Virtua Tennis Challenge is a sports game developed and published by Sega for Android and iOS. It was first released in 2012, with Sega later releasing it as a part of its Sega Forever mobile game platform in 2017.

Games mode 
Exhibition Match

The users play it in singles or doubles. They choose between all the available players and the World Tour profiles that they created.

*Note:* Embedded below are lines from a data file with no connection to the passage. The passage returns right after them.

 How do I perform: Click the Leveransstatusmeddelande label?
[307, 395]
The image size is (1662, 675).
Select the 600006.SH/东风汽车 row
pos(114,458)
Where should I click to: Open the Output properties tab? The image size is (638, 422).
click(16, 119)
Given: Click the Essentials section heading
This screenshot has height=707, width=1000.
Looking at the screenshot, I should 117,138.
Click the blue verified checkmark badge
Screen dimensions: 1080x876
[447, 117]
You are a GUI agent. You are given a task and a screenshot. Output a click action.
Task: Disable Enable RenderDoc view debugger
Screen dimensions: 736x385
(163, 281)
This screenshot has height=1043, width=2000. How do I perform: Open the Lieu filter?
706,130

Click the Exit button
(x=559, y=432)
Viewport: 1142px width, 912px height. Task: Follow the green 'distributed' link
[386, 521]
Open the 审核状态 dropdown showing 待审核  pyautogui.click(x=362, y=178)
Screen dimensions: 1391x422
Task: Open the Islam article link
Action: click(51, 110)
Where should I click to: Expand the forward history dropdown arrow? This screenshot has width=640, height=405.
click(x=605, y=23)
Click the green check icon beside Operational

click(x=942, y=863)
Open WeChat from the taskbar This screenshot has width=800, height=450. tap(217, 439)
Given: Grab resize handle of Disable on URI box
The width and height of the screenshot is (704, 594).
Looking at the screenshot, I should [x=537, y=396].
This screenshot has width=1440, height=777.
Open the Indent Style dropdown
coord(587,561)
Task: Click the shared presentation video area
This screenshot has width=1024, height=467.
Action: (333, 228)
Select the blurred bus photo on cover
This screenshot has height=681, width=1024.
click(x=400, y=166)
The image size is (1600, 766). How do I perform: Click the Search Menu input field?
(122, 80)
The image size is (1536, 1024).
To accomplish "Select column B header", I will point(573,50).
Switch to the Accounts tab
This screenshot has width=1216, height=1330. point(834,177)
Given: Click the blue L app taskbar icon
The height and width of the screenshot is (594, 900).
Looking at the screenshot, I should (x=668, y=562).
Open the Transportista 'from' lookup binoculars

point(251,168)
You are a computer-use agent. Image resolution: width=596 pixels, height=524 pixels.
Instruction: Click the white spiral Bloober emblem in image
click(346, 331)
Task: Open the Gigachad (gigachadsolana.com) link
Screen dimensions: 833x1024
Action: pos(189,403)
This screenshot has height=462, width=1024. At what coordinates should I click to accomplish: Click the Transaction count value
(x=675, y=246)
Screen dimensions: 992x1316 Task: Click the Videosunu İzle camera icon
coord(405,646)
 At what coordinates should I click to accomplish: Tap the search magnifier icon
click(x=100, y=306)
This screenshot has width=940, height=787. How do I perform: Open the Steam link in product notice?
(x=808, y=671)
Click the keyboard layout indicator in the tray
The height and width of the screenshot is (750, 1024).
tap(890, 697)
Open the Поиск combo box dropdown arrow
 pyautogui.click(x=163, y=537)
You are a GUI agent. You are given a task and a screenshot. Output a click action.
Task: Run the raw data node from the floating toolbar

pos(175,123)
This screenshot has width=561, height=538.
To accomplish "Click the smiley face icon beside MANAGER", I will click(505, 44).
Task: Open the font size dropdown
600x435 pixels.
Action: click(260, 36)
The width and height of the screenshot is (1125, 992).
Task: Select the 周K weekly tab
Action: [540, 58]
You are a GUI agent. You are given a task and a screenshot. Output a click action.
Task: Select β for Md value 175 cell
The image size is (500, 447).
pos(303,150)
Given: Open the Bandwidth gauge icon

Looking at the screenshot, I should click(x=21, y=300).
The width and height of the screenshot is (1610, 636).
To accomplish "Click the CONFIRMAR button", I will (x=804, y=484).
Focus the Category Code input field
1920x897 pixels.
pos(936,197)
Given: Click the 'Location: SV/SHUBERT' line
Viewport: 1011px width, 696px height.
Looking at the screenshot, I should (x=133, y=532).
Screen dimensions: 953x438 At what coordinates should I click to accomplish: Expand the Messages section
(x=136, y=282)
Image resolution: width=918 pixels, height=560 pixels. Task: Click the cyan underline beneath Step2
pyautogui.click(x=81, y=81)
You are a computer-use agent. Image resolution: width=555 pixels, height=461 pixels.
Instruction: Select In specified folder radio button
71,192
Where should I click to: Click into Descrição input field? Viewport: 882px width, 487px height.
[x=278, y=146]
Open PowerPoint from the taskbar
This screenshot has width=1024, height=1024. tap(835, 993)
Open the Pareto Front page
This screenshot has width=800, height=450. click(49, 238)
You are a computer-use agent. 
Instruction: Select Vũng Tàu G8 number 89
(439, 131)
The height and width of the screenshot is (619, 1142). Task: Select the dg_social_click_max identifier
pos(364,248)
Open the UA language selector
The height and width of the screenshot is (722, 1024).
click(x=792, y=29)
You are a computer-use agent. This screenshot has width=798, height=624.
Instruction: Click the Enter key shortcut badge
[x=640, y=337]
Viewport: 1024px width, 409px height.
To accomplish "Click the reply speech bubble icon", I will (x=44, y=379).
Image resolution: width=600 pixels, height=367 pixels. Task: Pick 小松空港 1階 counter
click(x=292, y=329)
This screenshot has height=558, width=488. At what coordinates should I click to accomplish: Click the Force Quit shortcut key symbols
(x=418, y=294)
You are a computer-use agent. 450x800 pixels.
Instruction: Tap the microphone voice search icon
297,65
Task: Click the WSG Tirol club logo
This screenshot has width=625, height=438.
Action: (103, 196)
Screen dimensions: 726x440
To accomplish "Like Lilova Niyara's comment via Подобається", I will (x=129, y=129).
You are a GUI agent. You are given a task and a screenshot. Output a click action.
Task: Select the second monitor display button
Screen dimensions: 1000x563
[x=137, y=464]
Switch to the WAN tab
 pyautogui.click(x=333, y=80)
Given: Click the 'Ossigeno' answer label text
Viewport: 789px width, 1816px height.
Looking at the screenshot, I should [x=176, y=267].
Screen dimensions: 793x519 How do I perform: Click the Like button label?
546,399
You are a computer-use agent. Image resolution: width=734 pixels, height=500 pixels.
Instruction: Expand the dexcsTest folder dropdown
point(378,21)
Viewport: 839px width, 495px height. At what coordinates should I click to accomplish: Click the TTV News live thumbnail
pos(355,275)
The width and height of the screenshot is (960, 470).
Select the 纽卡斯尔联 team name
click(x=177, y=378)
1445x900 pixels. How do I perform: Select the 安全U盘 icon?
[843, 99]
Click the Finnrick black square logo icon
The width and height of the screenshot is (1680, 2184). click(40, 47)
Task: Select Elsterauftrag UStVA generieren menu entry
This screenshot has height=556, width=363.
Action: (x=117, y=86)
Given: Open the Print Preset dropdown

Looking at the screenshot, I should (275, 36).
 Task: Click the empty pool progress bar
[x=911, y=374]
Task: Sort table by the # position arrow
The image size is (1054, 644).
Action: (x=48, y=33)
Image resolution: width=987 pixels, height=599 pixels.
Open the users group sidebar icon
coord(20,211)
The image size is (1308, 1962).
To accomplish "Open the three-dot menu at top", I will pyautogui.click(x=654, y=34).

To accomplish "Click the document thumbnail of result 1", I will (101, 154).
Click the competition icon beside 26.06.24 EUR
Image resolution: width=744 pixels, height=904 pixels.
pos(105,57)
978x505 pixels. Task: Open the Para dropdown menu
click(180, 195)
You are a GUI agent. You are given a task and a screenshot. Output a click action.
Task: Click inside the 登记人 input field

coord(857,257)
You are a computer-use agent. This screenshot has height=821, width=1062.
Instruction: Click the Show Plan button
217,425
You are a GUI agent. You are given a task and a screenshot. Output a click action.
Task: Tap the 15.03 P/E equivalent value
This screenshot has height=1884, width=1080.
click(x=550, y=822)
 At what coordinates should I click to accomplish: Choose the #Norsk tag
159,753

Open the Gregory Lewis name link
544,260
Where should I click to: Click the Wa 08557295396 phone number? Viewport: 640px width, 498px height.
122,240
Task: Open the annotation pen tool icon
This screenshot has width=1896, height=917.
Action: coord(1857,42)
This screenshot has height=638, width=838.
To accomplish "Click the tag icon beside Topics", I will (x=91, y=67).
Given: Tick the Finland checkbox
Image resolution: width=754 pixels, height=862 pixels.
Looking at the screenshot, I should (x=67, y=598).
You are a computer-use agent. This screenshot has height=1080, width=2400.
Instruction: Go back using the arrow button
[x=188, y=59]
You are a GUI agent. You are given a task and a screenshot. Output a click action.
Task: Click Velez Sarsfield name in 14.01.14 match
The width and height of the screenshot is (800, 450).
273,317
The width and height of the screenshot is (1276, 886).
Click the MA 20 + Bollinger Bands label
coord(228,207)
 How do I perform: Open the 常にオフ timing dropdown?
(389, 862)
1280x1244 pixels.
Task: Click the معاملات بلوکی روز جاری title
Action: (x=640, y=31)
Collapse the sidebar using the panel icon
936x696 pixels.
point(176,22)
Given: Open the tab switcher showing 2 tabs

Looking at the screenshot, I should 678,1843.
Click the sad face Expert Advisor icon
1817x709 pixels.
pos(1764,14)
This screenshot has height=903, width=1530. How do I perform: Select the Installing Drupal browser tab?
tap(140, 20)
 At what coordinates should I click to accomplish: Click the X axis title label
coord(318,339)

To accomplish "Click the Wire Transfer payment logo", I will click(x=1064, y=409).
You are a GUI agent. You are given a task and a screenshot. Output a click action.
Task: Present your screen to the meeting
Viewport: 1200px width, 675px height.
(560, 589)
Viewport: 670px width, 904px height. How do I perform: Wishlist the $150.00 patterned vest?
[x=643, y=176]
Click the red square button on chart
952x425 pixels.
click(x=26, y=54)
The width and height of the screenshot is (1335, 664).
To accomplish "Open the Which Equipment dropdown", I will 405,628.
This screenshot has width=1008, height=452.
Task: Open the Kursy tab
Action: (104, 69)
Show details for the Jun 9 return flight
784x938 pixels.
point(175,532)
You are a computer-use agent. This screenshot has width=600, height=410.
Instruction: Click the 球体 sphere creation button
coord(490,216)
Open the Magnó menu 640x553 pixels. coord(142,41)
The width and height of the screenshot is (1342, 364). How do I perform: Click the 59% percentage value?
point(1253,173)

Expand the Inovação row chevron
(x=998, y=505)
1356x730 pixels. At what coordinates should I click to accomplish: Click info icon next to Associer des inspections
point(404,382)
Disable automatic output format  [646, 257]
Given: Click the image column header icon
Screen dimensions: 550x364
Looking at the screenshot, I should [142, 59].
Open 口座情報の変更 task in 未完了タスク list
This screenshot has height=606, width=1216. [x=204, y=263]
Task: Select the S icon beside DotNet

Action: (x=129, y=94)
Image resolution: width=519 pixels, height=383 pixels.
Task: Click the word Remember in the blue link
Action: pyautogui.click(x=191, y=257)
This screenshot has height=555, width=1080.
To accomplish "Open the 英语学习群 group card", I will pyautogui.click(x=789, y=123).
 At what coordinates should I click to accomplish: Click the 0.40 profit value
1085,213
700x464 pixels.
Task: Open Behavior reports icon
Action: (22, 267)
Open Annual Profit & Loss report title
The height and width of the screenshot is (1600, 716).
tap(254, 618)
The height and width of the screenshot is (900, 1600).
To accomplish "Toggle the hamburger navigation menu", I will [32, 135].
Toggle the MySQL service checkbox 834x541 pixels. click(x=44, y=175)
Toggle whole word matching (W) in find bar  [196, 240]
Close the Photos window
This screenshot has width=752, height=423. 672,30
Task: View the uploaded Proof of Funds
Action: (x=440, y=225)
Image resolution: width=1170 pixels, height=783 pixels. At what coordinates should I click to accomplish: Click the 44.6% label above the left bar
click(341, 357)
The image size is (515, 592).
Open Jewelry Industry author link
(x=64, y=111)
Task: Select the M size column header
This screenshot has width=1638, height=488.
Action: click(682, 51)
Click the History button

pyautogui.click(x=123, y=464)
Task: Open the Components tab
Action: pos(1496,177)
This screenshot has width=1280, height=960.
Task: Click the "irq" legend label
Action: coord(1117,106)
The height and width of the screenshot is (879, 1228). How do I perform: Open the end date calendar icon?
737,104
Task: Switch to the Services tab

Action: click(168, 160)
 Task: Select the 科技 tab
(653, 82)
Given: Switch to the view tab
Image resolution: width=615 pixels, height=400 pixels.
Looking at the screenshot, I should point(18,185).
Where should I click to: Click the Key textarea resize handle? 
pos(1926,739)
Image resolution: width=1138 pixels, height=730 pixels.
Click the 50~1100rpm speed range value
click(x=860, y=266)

Different options can be configured such as the stadium, difficulty, among others.

SPT World Tour

In it, the users create a player, choose their characteristics and game skills, sign up for the different tournaments available every day throughout the season, win sponsorships throughout the career and compete until they are number 1 in the professional ranking.

Multiplayer

The users play games against other people using bluetooth.

Training

The players improve the skills by training against their strongest rival.

Tournaments 
The game contains a total of 18 tournaments available for SPT World Tour mode.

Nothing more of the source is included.